İkincisi, kendi halklarına insan haklarını tanımayan devletler. Bunlar otoriter ve totaliter rejimlerdir. İnsan haklarından da aslında pek söz etmiyorlar; etseler de duyan yoktur. Duyan olsa da bir manası yoktur; çünkü, fiilleri ile söylemleri tutmuyor.
Bunlardan belki de söylemleri en tutarlı olanlar “FAŞİST”ler olsa gerek. Ama “FAŞİST” kelimesi çok “SEVİMSİZ”, hatta “LEKELİ” olduğu için, bu sıfatı gönüllü olarak üstlenen hiçbir ülke yoktur. Ama fiilleri bu HABİS kelime ile uyumlu olan ülkeler çoktur.
Üçüncüsü, İnsan hakları vb. İNSANÎ değerleri kendi insanlarına tanımadığı gibi, gücü yettiği ölçüde diğer ülkelerin insanlarına da tanımayan, onlara hunharca zulmeden, tahakküm eden, işgaller gerçekleştiren ülkelerdir.
Ben burada sadece tabloyu genel olarak verdim; haritayı çizdim.
İçini doldurmak işini, BASİRETLİ OKURLARIMA havale ediyorum.
SON SÖZ: maalesef, bir sürü insani değerlerin istismarını yapan, “DEV” gibi küresel devletler, güçler, tahakküm mücadelesinde acımasızca “TEPİŞİYORLAR”, olanlar da bu TEPİŞMELER altında kalan küçük ülkelere, bu ülkelerin masum insanlarına, dünyada neler olduğunu anlayamayacak kadar kalpleri saf ve duru olan ÇOCUKLARA oluyor.
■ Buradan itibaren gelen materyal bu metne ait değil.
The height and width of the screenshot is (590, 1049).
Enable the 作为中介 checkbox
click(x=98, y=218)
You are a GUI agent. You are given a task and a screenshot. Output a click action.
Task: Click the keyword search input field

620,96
AAAAH KEŞKEM, etkili bir güç ya da güçler, şu insani değerlerin sahibi görünen ELLERİ KANLI küresel güçlere, bu insani değerlerle kendilerinin yaptıkları arasındaki azim çelişkileri etkili bir tonda hatırlatsa” diyeceğim geliyor, ama ne bu hatırlatmayı yapacak etkili bir güç ya da güçler mevcut, ne de bu hatırlatmayı dinleyecek olan mütehakkim güçler var.
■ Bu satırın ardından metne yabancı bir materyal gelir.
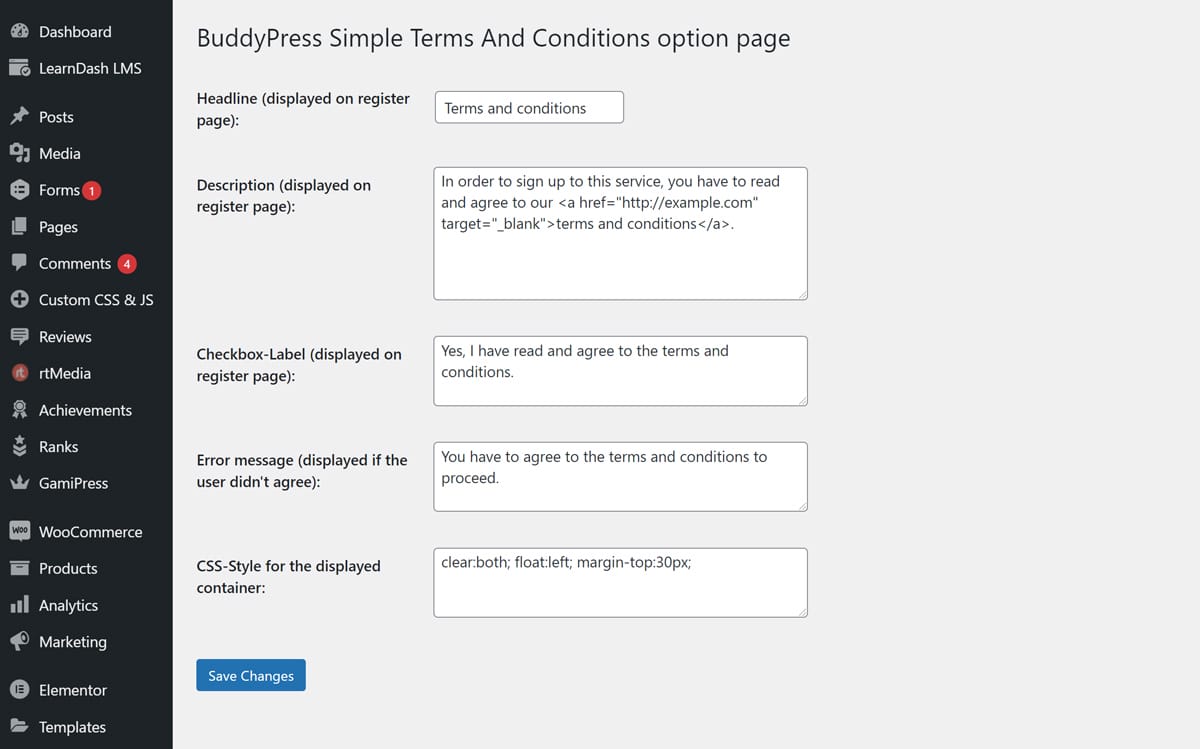Click the WooCommerce logo icon

pos(19,532)
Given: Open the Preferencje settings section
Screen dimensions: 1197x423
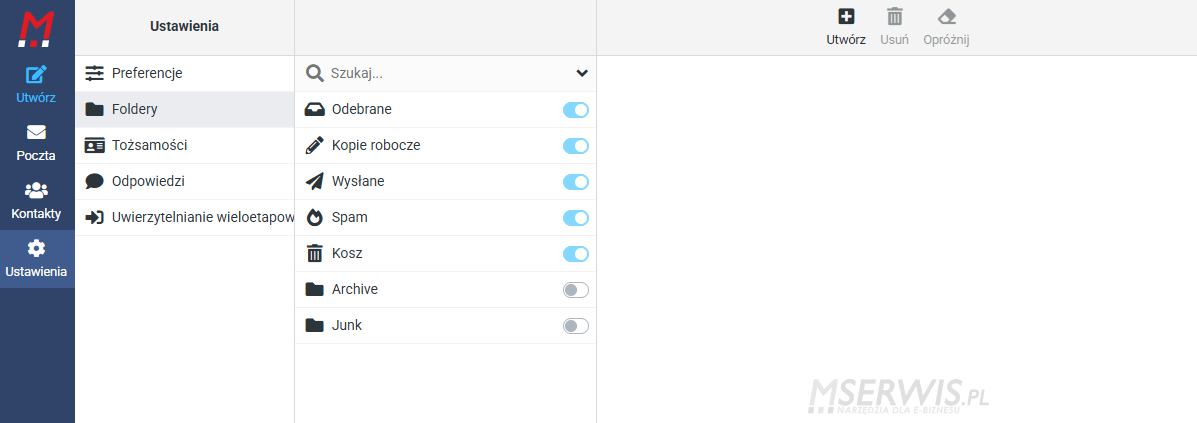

Bari dürüst olsalar da, bütün bu insani değerlere yönelik GASPLARINI itiraf etseler de, bütün diğer mazlum milletler, kendi ağızlarından ne olduklarını öğrenseler.
Bu temennim şu açıdan önemli.
Bazı BATI TAPICILARI, hala Batının bu yüzünü görmüyorlar, görmek istemiyorlar.
Belki bu itiraf, bu kesimi bir nebze olsun ikna eder.
Ama ne dürüstlük namına bu itiraf gelir, ne de bu kesim bu itirafları duyarak, belki kanaatlerini kısmen de olsa değiştirir.
Son temennim: küresel ölçekli zulümlerin bitmesi, adaletin hükümferma olması, dünyada cennete benzer bir sulh ortamının yaşanması.
Peki, bu olur mu?
Olup olmayacağını bilemem; ama en azından ben VİCDANİ rahatlama adına bu temennimi dile getirmek istedim.